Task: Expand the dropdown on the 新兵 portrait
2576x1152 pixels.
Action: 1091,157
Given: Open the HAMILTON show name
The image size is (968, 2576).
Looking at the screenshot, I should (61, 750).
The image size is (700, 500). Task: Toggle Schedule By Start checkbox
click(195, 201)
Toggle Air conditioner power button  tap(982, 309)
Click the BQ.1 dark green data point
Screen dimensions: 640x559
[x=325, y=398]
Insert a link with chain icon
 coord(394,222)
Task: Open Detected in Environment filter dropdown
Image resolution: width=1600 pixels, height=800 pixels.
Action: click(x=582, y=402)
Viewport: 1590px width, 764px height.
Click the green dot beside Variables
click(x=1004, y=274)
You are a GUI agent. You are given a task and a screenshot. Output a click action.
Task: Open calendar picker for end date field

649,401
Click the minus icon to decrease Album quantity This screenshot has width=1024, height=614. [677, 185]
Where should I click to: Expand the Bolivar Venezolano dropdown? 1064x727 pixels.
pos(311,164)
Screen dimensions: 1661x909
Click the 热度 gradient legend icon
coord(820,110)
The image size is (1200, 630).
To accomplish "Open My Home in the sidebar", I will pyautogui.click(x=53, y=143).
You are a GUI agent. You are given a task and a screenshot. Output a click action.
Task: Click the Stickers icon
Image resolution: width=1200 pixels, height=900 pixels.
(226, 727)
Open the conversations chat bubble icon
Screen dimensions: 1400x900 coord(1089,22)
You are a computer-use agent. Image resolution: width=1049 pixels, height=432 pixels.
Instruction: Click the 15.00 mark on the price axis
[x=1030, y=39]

TASK TO COMPLETE:
Which lines above contain the word "icon"? Report each one in full.

EXERCISE ANSWER:
Insert a link with chain icon
Click the minus icon to decrease Album quantity This screenshot has width=1024, height=614. [677, 185]
Click the 热度 gradient legend icon
Task: Click the Stickers icon
Open the conversations chat bubble icon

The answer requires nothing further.